Clickhouse: a Database for your next Big Data project

When I started this blog I would have never guessed that I would write a post about … Big Data?

That’s not a field where I am specialized, but since at work we had a problem, we also needed a solution. Let’s dig into this!

The problem: a lot of data and a fragile cluster

We are processing a lot of streaming data coming from all over the web and we are using an ElasticSearch cluster for this. ElasticSearch is a great technology, very mature, supports many different use cases, but it has some issues: it costs a lot to run on very perfomant hardware, and due to the nature of our input data queries can bring down the whole cluster, making it very fragile. I can’t enumerate the times the team had to fix the cluster by restarting services even very late at night.
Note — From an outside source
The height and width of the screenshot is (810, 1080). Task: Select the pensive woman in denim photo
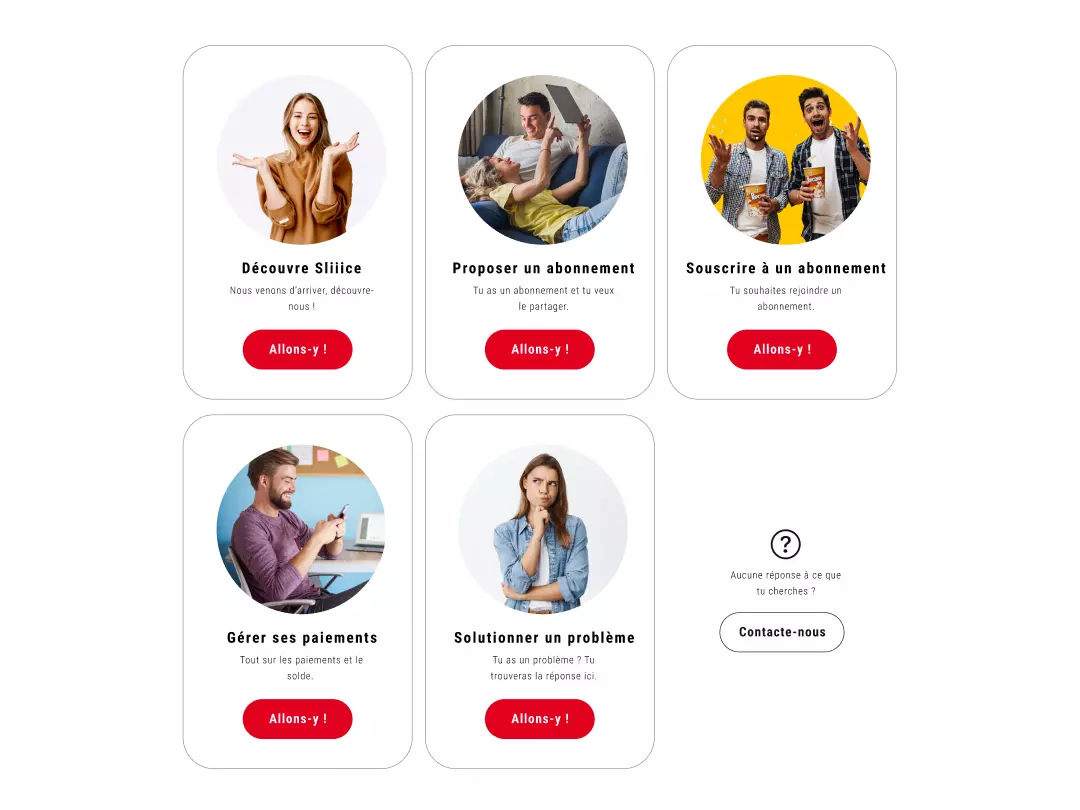pyautogui.click(x=543, y=529)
Even if after some time we figured out what was taking down the ES cluster, we still think it is a very costly option for what we need. So we started exploring other approaches and we stumbled on…

The alternative: Clickhouse Database

Clickhouse is an OLAP database. OLAP means On Line Analytical Processing, and it’s a synonime for “big data” nowadays. Think of these databases as those that are fast on complex search queries, where data may be huge.
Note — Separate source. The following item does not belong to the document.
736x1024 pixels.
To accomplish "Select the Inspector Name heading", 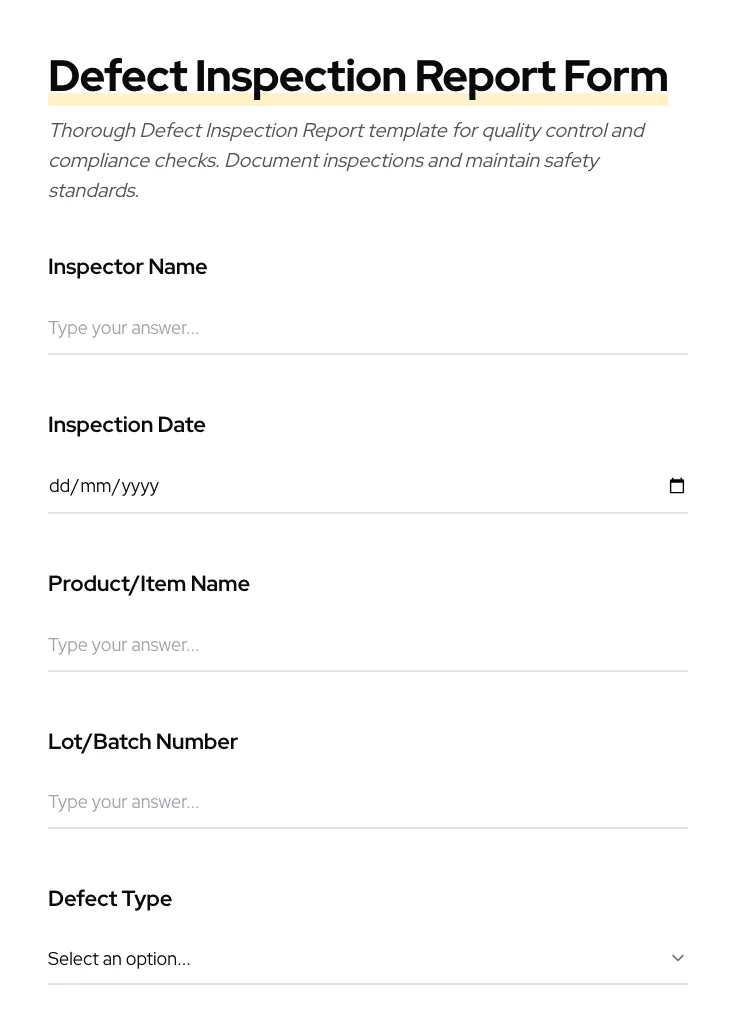I will click(127, 267).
The standard, relational, general purpose databases are called OLTP, that is On Line Transactional Processing. The Transactional here makes a lot of difference, in fact those databases try to preserve data integrity over speed. In this category you may see MySQL, Postgres, etc.

So why Clickhouse was a surprise? Well, for two factors mainly. First, it uses SQL to query data, so we don’t have to learn a new query language.
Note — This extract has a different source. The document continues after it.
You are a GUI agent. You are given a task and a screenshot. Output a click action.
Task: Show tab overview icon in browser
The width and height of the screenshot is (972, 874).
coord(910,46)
Second, they changed just one thing - the way the data is stored on disk - and this changed everything else.

In traditional relational databases, rows are stored on disk continously. Imagine a Users table. On disk, you’ll see that every block contains all the data of a row, like this:

0: <id0> | <name0> | <surname0> | <email0> | <password0> 
1: <id1> | <name1> | <surname1> | <email1> | <password1>
...

In Clickhouse, data is stored in a columnar way, so the same data is arranged on disk differently:

<id0> | <id1> | ... | <idN> | 
<name0> | <name1> | ... | <nameN>
...
<password0> | <password1> | ... | <passwordN>

Data of the same column is stored continuously.

This has two big implications:

  • adding new data is not performant. Clickhouses prefers large batches of data instead of sending one object at a time. Data insertion requires more time and data is eventually consistent.
  • querying can be much faster. Disks are phisically optimized to read continuous data, and since data is stored continously, doing aggregations or scans over the table is dramatically faster.

Another funny thing is that we don’t need a whole cluster: just one server, at the moment, is handling the same amount of data that we were storing in a cluster of 8 ES machines. Of course we’re not crazy horses and we’ll probably set up a replica, don’t worry :) But still 2 is less than 8.

So what are the cons?

  • this is not a database for every kind of project. This will not substitute your redis, mysql, or mongo. This is another tool in your toolbox that you may need if you have to do complex queries on big data.
  • This is not a complete replacement for ElasticSearch. ES can do much more and I admit my knowledge of both is very superficial. Be sure to choose the right one for your next project!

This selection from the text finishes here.